5. The catalyst ink of claim 1 wherein said non-aqueous solvent is DMAc.

6. The catalyst ink of claim 1 wherein said non-aqueous solvent(s) is greater than 95 wt % of the liquid in said catalyst ink.

7. The catalyst ink of claim 1 further comprising a conductive filler.

8. The catalyst ink of claim 7 wherein said conductive filler comprises graphite particles, carbon particles or graphitized carbon particles.

9. A method for making a catalyst ink comprising mixing an ionomer, metal catalyst and one or more non-aqueous solvents to form a catalytic ink, wherein said non-aqueous solvent(s) is at least 50 wt % of the liquid portion of said catalyst ink.

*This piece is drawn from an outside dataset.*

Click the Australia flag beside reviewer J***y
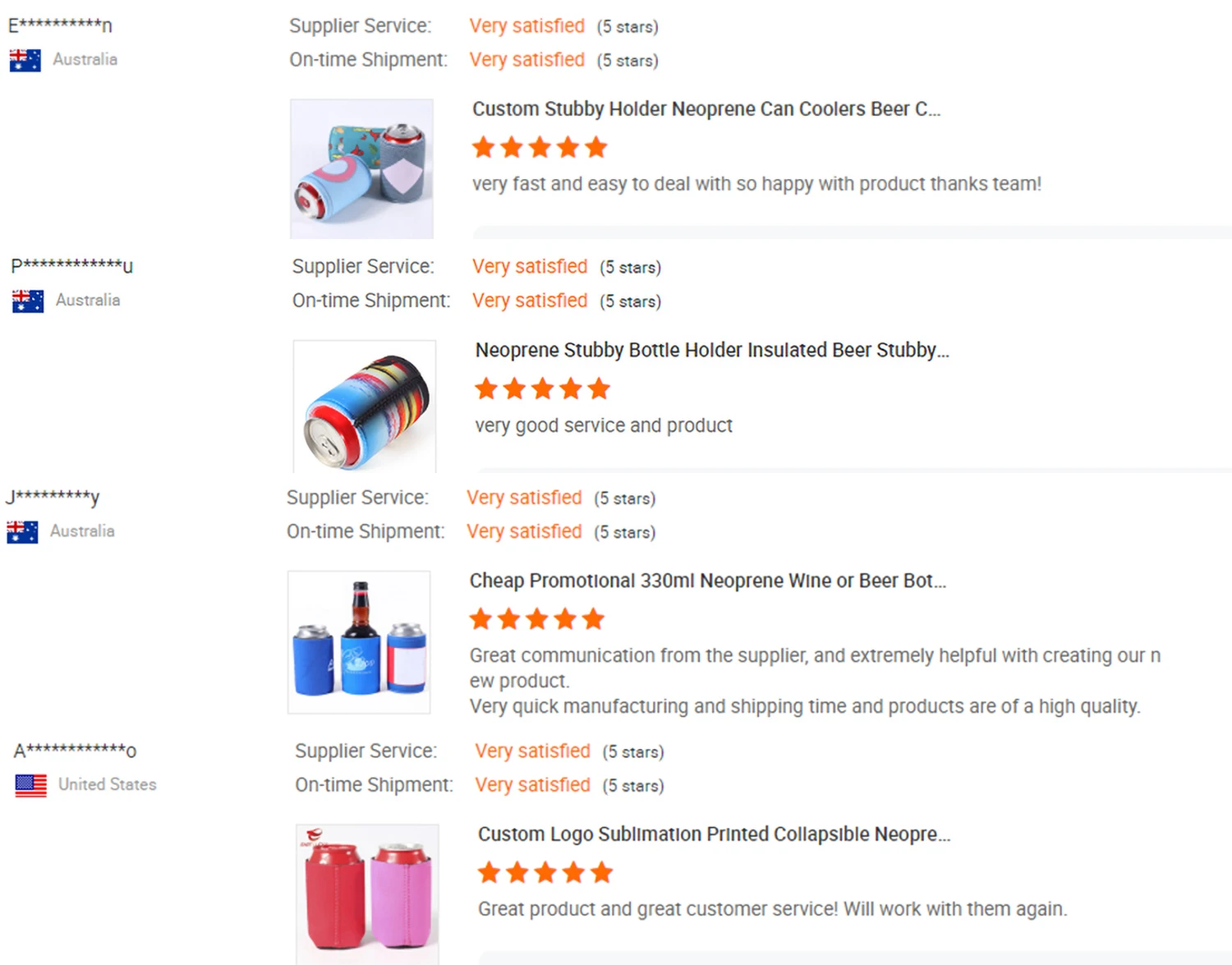pyautogui.click(x=22, y=531)
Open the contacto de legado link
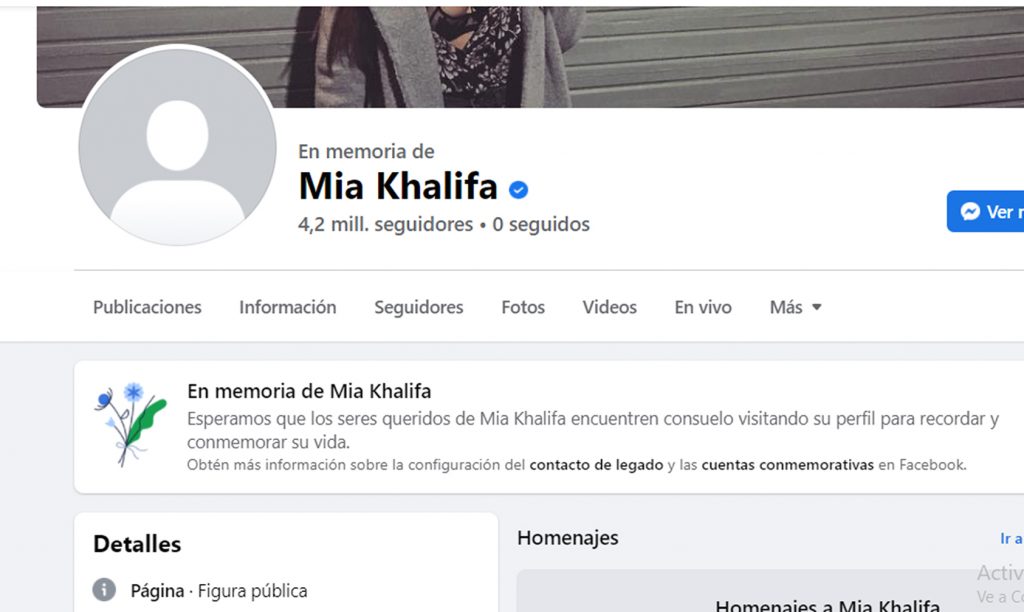Screen dimensions: 1024x612 pyautogui.click(x=596, y=465)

10. A method for making a catalyst ink comprising contacting an aqueous medium comprising an ionomer with one or more non-aqueous solvents to replace all or part of said aqueous medium with said non-aqueous solvent(s) whereby a mixture of ionomer in said non-aqueous solvent is formed, and combining said mixture with a metal catalyst to form said catalyst ink, wherein the total of said non-aqueous solvent(s) is at least 50 wt % of the liquid portion of said catalyst ink.

11. A catalyst ink made according to the method of claim 9.

12. A method for making a catalyst coated membrane comprising: (a) drying a polymer electrolyte membrane (PEM) at a temperature between 50° C. and 170° C. to form a dehydrated membrane, (b) contacting said dehydrated PEM with a gas having a temperature between 15° C. and 30° C. and a relative humidity between 35% and 70% to form a pretreated membrane, (c) contacting a first surface of said pretreated PEM with the catalyst ink of claim 1 to form a first catalyst layer on said first surface of said PEM, (d) contacting said first surface of said PEM with a gas stream having a temperature between 15° C. and 30° C. and a relative humidity of between 35% and 70% to remove bulk fluid from said membrane, and (e) drying said membrane at a temperature between 50° C. and 170° C.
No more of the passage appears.